Le 9 janvier 2022 à Accra (Ghana), notamment les lourdes sanctions jugées « disproportionnées » infligées contre Bamako, et la réaction « nationaliste » et « ferme » des autorités maliennes soutenues par la Guinée ne se fait attendre.
La Guinée qui se trouve dans la même situation, membre de la Cédéao, n’entendait pas lâcher notre pays. Le Comité national du rassemblement pour le développement (CNRD) dirigé par le colonel Mamadi Doumbouya l’avait fait savoir sans détour le lundi 10 janvier 2022 : « Le Mali peut compter sur le soutien de la Guinée, dirigée elle-même par une junte militaire, les autorités guinéennes ont fait savoir que les frontières du pays resteraient ouvertes au Mali ».

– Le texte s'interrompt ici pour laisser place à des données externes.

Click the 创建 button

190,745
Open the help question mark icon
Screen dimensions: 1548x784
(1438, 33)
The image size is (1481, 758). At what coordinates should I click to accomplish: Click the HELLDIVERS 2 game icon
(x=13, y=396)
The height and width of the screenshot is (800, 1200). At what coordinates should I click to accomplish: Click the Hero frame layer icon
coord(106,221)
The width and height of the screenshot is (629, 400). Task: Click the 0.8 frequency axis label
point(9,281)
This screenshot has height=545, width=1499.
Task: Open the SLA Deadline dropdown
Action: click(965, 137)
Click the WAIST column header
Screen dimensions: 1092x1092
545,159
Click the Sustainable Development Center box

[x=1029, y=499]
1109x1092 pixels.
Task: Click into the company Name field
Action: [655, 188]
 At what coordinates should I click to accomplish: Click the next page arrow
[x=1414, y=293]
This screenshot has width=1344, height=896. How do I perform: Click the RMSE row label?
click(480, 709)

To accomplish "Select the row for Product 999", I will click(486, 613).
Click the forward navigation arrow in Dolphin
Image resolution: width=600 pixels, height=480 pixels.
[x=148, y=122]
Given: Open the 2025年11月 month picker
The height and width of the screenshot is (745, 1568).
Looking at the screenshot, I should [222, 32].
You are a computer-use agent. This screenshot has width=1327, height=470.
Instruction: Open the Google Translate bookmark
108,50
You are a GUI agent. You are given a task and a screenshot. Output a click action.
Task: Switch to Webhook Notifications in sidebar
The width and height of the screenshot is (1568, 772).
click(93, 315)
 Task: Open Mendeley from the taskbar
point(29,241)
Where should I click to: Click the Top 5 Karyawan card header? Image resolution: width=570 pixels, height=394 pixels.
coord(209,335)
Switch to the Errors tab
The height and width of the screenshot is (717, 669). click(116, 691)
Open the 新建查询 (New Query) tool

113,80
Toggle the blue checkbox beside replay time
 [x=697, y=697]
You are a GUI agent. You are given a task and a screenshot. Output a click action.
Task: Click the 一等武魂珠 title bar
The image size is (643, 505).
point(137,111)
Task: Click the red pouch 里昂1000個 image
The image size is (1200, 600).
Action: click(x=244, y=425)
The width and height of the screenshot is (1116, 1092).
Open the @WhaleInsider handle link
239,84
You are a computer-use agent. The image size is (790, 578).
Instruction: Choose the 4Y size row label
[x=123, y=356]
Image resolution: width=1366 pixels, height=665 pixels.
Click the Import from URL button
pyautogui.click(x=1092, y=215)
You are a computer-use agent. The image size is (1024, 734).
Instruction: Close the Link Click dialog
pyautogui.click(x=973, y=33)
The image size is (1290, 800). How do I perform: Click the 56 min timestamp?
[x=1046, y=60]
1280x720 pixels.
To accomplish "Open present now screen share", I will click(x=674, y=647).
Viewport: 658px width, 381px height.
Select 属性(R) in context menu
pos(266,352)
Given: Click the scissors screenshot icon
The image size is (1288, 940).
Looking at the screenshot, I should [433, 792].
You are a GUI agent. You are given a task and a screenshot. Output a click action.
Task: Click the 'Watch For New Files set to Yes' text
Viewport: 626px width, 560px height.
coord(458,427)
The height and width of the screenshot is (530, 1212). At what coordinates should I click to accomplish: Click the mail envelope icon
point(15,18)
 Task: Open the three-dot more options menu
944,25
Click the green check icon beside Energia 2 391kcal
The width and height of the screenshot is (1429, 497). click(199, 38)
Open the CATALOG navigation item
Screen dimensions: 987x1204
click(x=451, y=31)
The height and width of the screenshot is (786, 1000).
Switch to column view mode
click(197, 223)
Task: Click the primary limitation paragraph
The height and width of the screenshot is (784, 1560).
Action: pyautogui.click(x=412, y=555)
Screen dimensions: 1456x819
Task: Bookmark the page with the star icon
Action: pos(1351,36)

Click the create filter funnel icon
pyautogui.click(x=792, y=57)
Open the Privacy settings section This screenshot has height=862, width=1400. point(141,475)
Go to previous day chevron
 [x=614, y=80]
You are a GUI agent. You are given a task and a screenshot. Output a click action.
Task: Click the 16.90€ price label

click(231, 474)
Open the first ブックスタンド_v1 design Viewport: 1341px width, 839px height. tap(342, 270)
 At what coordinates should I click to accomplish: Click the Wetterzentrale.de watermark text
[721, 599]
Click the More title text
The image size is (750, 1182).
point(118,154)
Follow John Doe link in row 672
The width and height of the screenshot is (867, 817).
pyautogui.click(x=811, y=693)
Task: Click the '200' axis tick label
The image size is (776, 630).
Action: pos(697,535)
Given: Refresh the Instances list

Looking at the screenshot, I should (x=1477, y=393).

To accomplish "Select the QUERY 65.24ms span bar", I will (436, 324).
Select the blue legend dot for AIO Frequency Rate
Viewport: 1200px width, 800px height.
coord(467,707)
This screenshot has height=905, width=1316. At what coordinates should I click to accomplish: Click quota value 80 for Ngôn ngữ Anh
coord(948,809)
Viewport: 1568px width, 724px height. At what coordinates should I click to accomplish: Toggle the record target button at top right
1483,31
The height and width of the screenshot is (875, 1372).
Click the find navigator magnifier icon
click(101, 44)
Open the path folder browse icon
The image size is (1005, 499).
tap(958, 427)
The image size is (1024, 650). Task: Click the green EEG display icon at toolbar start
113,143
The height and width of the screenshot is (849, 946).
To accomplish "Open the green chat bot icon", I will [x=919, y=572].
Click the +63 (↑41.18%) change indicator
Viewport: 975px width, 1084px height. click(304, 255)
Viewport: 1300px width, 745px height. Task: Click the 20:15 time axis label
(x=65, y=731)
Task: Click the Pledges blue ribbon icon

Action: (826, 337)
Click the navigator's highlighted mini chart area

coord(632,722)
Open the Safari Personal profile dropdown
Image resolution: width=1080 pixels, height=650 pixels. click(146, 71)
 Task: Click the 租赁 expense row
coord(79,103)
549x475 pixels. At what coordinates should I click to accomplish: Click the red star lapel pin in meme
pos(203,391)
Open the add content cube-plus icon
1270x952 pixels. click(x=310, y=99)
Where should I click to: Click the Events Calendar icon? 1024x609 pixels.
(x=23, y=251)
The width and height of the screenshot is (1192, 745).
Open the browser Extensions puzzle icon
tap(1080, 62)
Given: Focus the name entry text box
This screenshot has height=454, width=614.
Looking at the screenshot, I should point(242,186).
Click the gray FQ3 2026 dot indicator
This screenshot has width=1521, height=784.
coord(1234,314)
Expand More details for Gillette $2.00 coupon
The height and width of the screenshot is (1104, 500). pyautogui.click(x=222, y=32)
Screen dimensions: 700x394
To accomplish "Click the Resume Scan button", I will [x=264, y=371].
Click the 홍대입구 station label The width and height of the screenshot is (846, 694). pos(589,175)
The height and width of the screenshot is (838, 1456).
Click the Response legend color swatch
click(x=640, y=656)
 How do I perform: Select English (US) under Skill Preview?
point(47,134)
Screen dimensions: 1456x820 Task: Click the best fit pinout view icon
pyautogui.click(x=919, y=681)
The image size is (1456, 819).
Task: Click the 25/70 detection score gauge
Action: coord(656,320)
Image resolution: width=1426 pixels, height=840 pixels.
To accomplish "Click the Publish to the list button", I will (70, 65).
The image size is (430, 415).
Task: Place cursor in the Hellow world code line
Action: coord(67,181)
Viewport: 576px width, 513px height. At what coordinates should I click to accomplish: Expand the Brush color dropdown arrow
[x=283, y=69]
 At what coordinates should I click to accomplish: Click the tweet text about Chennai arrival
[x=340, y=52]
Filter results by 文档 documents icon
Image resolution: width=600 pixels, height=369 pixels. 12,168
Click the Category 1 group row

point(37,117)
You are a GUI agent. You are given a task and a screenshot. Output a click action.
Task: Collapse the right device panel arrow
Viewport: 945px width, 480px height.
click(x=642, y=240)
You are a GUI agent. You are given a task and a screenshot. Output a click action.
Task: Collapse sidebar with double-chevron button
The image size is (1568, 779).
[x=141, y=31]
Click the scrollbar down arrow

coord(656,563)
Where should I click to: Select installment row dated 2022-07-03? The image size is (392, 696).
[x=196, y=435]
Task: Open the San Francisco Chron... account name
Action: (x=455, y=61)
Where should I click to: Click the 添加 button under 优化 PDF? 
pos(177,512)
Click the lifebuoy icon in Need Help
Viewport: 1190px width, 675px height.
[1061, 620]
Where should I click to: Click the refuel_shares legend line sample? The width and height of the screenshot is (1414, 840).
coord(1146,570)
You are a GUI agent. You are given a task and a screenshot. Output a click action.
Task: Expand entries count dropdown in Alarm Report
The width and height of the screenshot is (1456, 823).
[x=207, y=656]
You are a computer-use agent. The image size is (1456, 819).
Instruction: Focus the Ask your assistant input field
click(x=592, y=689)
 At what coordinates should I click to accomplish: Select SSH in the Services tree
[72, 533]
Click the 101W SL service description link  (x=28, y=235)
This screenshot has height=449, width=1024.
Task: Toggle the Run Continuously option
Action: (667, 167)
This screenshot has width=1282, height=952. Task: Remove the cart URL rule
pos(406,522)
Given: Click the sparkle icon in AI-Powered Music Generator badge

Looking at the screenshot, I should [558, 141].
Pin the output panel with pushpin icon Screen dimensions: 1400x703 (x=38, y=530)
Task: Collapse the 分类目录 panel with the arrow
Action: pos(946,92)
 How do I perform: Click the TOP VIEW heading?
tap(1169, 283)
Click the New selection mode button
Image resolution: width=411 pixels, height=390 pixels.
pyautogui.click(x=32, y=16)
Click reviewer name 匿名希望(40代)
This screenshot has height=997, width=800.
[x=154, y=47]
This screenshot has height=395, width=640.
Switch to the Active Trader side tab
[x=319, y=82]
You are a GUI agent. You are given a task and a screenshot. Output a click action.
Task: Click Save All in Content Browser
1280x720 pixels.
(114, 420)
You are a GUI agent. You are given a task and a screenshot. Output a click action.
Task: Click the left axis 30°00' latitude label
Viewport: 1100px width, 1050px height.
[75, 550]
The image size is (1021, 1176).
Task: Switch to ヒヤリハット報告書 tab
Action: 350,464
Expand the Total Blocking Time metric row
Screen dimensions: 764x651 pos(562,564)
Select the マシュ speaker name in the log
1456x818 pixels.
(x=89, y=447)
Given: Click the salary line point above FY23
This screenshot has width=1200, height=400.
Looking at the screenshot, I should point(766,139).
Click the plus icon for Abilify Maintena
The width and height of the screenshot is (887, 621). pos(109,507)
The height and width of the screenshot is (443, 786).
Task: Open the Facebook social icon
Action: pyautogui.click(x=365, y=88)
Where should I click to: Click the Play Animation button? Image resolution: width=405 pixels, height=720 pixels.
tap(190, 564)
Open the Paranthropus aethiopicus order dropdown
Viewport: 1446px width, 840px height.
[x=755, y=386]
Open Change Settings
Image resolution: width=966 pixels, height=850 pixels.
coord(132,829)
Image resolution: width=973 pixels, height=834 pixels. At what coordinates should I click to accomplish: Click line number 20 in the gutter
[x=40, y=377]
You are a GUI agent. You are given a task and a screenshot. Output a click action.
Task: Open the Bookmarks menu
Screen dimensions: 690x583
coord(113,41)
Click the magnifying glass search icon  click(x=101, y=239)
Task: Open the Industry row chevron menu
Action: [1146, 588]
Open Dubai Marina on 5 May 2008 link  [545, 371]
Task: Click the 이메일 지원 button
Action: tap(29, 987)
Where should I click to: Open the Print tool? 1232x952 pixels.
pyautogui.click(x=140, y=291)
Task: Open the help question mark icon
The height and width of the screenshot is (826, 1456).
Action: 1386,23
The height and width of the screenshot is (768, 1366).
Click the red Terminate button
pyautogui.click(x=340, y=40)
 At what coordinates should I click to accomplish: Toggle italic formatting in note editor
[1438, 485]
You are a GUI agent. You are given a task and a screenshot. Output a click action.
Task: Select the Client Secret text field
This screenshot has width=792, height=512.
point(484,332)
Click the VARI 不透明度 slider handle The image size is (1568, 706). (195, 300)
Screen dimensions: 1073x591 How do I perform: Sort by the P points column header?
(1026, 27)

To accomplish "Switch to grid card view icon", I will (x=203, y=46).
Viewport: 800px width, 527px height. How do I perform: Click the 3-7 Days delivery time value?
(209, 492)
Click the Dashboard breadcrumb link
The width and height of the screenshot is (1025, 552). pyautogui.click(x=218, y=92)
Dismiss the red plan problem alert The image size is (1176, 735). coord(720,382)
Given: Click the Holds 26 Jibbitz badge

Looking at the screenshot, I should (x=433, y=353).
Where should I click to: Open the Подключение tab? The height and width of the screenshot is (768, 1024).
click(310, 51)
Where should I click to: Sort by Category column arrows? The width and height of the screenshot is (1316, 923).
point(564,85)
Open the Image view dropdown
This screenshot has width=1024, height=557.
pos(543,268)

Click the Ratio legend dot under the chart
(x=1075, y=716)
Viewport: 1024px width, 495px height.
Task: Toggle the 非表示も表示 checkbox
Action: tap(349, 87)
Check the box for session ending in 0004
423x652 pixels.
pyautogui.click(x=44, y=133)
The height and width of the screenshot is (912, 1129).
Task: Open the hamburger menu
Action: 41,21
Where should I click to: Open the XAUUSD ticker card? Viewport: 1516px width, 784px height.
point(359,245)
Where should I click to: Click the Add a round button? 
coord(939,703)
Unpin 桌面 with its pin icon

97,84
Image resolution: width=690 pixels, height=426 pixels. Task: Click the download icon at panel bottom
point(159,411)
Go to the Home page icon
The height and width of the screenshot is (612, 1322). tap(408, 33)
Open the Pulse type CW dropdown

« Le Comité national du rassemblement pour le développement (CNRD) tient à informer l’opinion nationale et internationale que la République de Guinée n’a, par conséquent, en aucune façon été associée à la décision du 4e sommet extraordinaire des chefs d’États de la CEDEAO en date du 9 janvier 2022 relative aux sanctions prises contre la République sœur du Mali. En conséquence, le CNRD réaffirme que les frontières aériennes, terrestres et maritimes de la République de Guinée restent toujours ouvertes à tous les pays frères conformément à sa vision panafricaniste », avait déclaré la Lt colonel Aminata Diallo, porte-parole du CNRD.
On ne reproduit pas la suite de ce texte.